Teo was partially responsible for my single favourite jazz album, Mingus' 1971 opus "Let my children hear music" which is absolute and utter genius, in which one hears all the torment and emotion and thought of a true late, great, genius, the beautiful Charlie Mingus, scored to orchestra by Teo. The one album I would carry with me to the ends of time. In the wiki bio you can read about how he contributed to some absolute masterpieces of jazz such as Miles' Kind of Blue and Bitches Brew, said to be the most popular jazz album of all time.
Let's go back to the album in question here, which was at the time labelled 'third stream' (vs. jazz and classical). Here we get a good idea of how incredibly talented Teo was as a composer. The back of the record features notes about all the songs, some are out and out atonal, even using the dodecaphonic scale (that is, each of the 12 tones is used once in a passage that sounds completely unmelodic, and is then fiddled with e.g. by reversing the order of the notes to provide a completely abstract melody), some have the aforementioned romantic sound of tenor sax on top of accordeon, a couple are recognizably jazz, but all are quite experimental, at least on the first Macero side of things. I recommend you listen to the record while reading the notes, which I scanned adequately for this purpose.
I'll go into a bit of detail with one track called "Sounds of May", because it's so utterly unusual. The first part, as described on the liner notes by Teo, consists of notes on the piano which were depressed without striking the ivories, so the strings were allowed to vibrate--by a sax being played on top of the strings! Later the sax notes themselves were removed, leaving only the sound of the strings playing their overtones under the influence of the ghostly saxes. Truly this will sound odd, like a synthesizer/string mellotron/theremin combination. You'll see what I mean. A later part of the song then consists of a sung melody which is played again on top delayed several times, making the resultant total sound like a group of monks chanting. At the end, one melody is played at half speed, whereupon the same is played half way thru at normal speed, on top. You get an idea of how much fun he was having composing this music.
On side b, the Bob Prince side of things, you'll get much more of that American swing style which I got tired of long ago, preferring the Euro-non-swinging style of jazz. The highlight to me is the Ground Base or Bass song, which is interesting in its use of trumpet chords or riffs played in seconds on a very low register, giving the whole a dull and very odd sound.

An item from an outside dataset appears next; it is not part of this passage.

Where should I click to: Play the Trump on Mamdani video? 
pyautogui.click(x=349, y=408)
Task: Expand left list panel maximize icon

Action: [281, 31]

It's wonderful what these talented guys were able to achieve in the days before electric and synthesizer instruments swept us all away into the garden of fusion eden. I wish the time and effort they put into composition weren't so utterly lost. I saw that many of his old recordings and eighties materials are on sale now on amazon.com as mp3 downloads or as CDs, but of course, not this old mono recording.
" Daragh McCarthy writes: I first met Teo Macero five years ago at his apartment in New York when I filmed the first of many interviews about his life and work. It was a tiny apartment filled with photographs of himself and his friend Edgard Varèse, and several of the effects machines specially designed for him by the engineering department at CBS records. I once asked him what the key to his studio technique was. He struggled to find an answer before finally saying: "It's like E=mc squared. It's very simple really ... and then I use my ears.
In his last years Teo wrote music prolifically. He said the pain from his illness disappeared when he wrote. In his apartment, he would play every day on his Fender Rhodes electric piano. At his house in the Hamptons on Long Island, he played on his full-sized grand. He approached writing with urgency, determined to get stuff out and laid down for posterity."
Teo Macero died at the age of 82 on February 19th, 2008.